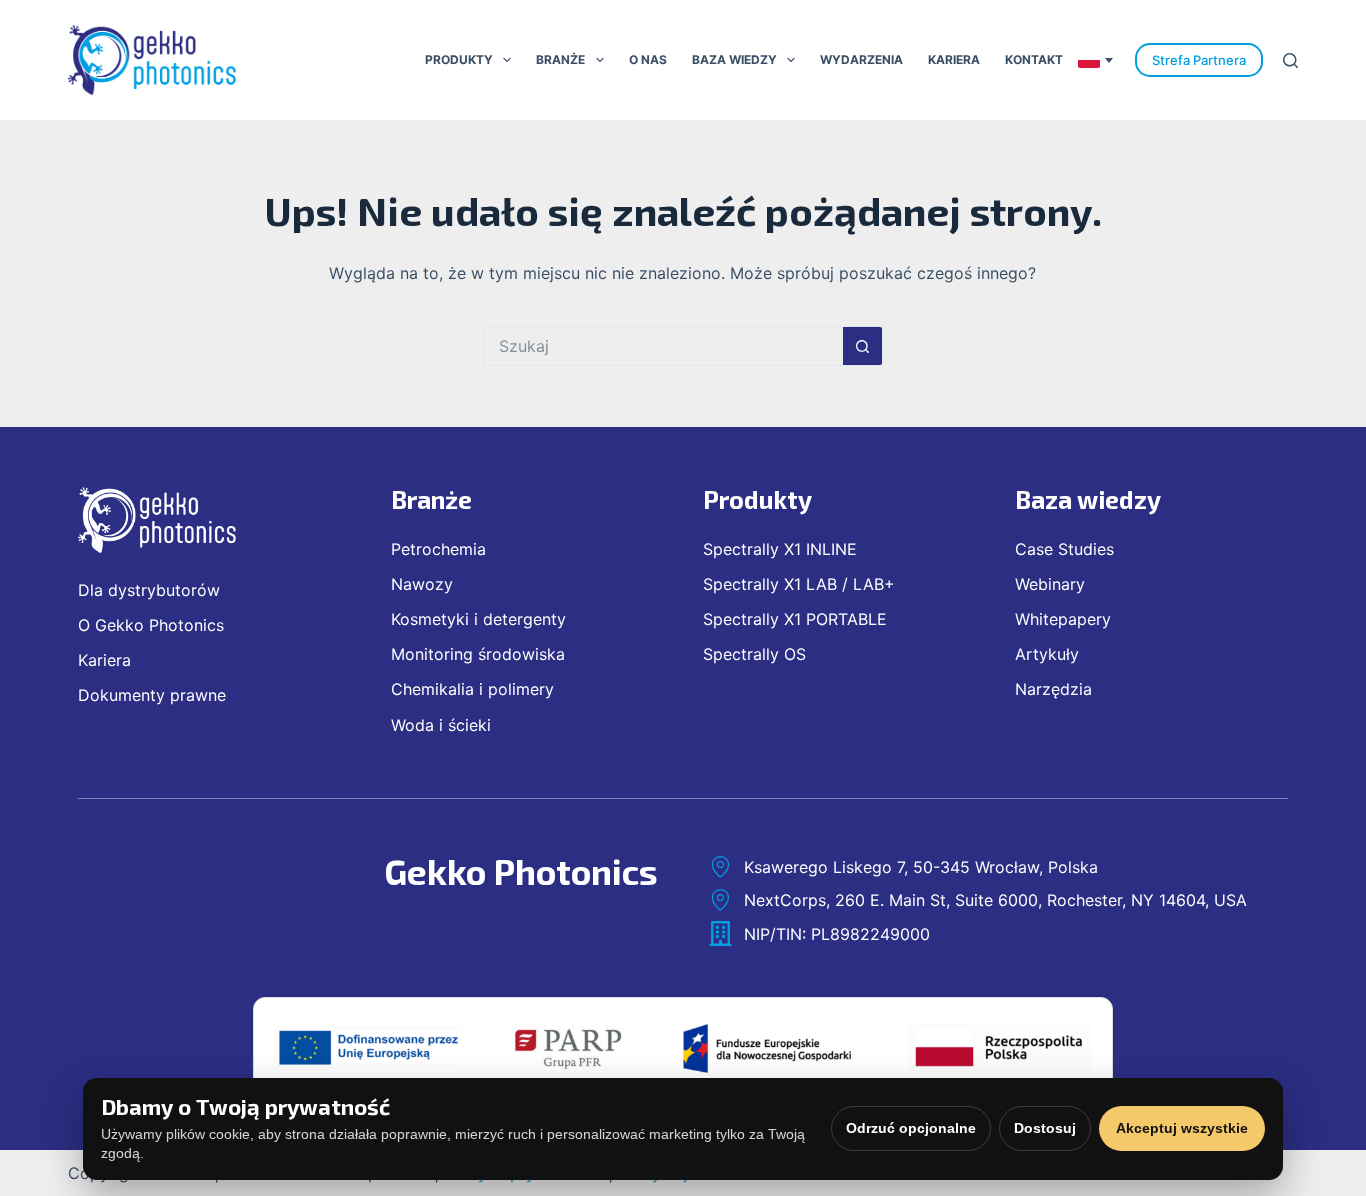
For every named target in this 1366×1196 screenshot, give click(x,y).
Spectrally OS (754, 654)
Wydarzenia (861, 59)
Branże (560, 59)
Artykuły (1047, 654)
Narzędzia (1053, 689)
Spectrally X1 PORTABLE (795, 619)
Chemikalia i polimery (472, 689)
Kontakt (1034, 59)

+---+

Where a line in the listing above includes the string "Spectrally", copy that line.

Spectrally OS (754, 654)
Spectrally X1 PORTABLE (795, 619)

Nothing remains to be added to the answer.